‘Conversion Therapy’ Ban Will Soon Go Into Effect in Canada
A Canadian law banning so-called conversion therapy is poised to go into effect on Friday, making it a crime to provide or promote services intended to change or repress a person’s sexual orientation or gender expression.
With the new law, Canada’s criminal code will prohibit forcing someone to undergo conversion therapy; taking a minor abroad to take part; and profiting from, promoting or advertising the practice. Violations can draw sentences of up to five years’ imprisonment.
“This is an incredibly important step to making sure queer and trans people in Canada feel valid and deserving of full protection,” said Michael Kwag, a policy director at the Community-Based Research Center in Toronto, which researches the health of people of diverse sexualities and genders.
“It also sends a strong message to the entire country that any attempt to change, deny or suppress the identity of queer and trans people is wrong,” he said in an interview.
The law was the Canadian government’s second attempt last year to bring an end to the widely discredited practice and its third since 2020. The previous bill was set aside in August after Prime Minister Justin Trudeau, who has described conversion therapy as “harmful” and “degrading,” called an election.
In November, David Lametti, Canada’s justice minister, and Marci Ien, the minister for women, gender equality and youth, resurrected the effort, introducing amendments that they said would make Canada’s protections against conversion therapy among the most comprehensive in the world.
Travis Salway, an assistant professor at Simon Fraser University who has researched the controversial practice, said some of the debate over the bill included concerns about religious freedom, such as whether a pastor could be charged if asked to speak to a person about gender identity.

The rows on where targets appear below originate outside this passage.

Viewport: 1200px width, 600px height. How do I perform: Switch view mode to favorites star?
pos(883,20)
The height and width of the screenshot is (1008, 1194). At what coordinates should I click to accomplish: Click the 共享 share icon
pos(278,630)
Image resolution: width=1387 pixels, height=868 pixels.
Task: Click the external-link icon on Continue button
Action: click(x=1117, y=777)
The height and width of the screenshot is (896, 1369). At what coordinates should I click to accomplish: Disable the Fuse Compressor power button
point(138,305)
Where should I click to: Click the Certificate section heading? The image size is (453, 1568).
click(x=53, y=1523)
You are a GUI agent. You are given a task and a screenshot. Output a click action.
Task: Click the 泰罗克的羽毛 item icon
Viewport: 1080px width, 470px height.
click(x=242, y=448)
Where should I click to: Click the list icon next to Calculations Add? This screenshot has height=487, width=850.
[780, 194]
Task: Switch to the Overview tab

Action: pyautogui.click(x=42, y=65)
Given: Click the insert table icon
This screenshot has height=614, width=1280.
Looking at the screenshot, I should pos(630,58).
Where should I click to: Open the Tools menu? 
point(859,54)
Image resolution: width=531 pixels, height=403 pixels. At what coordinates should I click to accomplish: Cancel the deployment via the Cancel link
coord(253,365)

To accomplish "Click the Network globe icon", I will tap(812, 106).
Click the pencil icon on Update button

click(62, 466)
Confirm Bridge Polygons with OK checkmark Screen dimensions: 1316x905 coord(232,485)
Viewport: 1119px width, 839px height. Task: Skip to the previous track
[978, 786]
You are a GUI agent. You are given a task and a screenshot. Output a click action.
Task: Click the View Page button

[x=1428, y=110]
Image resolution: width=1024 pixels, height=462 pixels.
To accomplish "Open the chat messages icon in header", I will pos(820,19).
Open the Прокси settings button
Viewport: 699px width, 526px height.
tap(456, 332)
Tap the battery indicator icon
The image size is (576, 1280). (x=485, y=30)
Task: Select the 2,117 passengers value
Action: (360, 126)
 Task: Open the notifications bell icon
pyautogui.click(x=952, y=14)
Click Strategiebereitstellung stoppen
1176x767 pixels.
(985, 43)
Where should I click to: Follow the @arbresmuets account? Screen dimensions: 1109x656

The law goes further than the previous two bills because it broadens the consent issue to protect both adults and minors, said Nicholas Schiavo, the executive director of No Conversion Canada, a nonprofit organization that lobbied to support the bill.
“The intention behind the first two were good, but they left a loophole for adults to undergo conversion therapy,” he said. “They can’t consent to something fraudulent.”
The bill was passed through a unanimous consent motion by the House of Commons on Dec. 1 and the Senate on Dec. 7, after Conservatives who had opposed previous legislation on the subject embraced it. On Dec. 8 it was given royal assent, a procedural stamp that started a 30-day clock until it will take effect on Friday.
But some legislators were dismayed. Ted Falk, a Conservative member of Parliament from Manitoba, said he and other conservatives were “blindsided” by the fast-tracked bill that disregarded written viewpoints and concerns.
In a Facebook post on Dec. 17, he said there was no sign a consensus or final decision had been reached before the motion was unexpectedly presented just as everyone was rising, giving no time for objections.
“There were about four seconds in which any one of us could have voiced an objection and, in all honesty, before I could process what was happening, the motion had been passed,” he wrote on Facebook.
“What was repeatedly requested by many of those making submissions, was the government’s guarantee — included in the legislation itself — that conversations with a religious leader, counselor or parent continued to be protected and possible,” the lawmaker added. “Sadly, these requests were not considered.”
Canada is among the latest countries to ban conversion therapy. The French Parliament voted on Dec. 14 to ban the practice. At least a dozen countries have also adopted some form of legislative protections against it, including India, Malta, Ecuador and Germany.
In the United States, 20 states and Washington, D.C., have passed laws banning conversion therapy, according to Born Perfect, a group seeking to outlaw the practice.
In Canada, the federal law joins a patchwork of municipal and provincial laws that have banned conversion therapy — in Calgary, Vancouver, Edmonton and in provinces including Ontario and Nova Scotia.
Some practitioners have avoided detection. The names of programs are sometimes changed, Professor Salway said. In health care settings, physicians have acted as gatekeepers, declining to provide trans people access to hormones, he said.
“The benefit of the federal law is it covers the whole country at once, so we don’t have to rely on local politics,” he said.
Mr. Schiavo said local regulation was still relevant because it could be easier to use bylaws than to go through courts. “We are still in favor of cities stepping up,” he added.
Professor Salway and others said the federal law needed to be paired with localized education campaigns. “That’s why we should celebrate the bill, but not be so naïve that it is going to remove all these practices,” he said.
Mr. Kwag said his research organization found that 10 percent of the 9,214 L.G.B.T.Q. participants in its 2019-20 Sex Now survey had received the so-called therapy, with 67 percent in a faith-based setting and the rest through licensed health care providers, which are regulated by provinces.
Mr. Kwag, who is now 37, said he was 19 when his family referred him to an “ex-gay Christian therapist” for telephone counseling and talk therapy about his “homosexual urges.”
In sessions of 45 minutes to an hour, he was asked to recount homosexual thoughts or behavior, and was given “Scripture and strategies to manage” urges to act on those feelings.
After four sessions, Mr. Kwag said, he got in a heated argument with his family about making him attend them, and then he tried to take his own life.
“It was all very dehumanizing,” he said.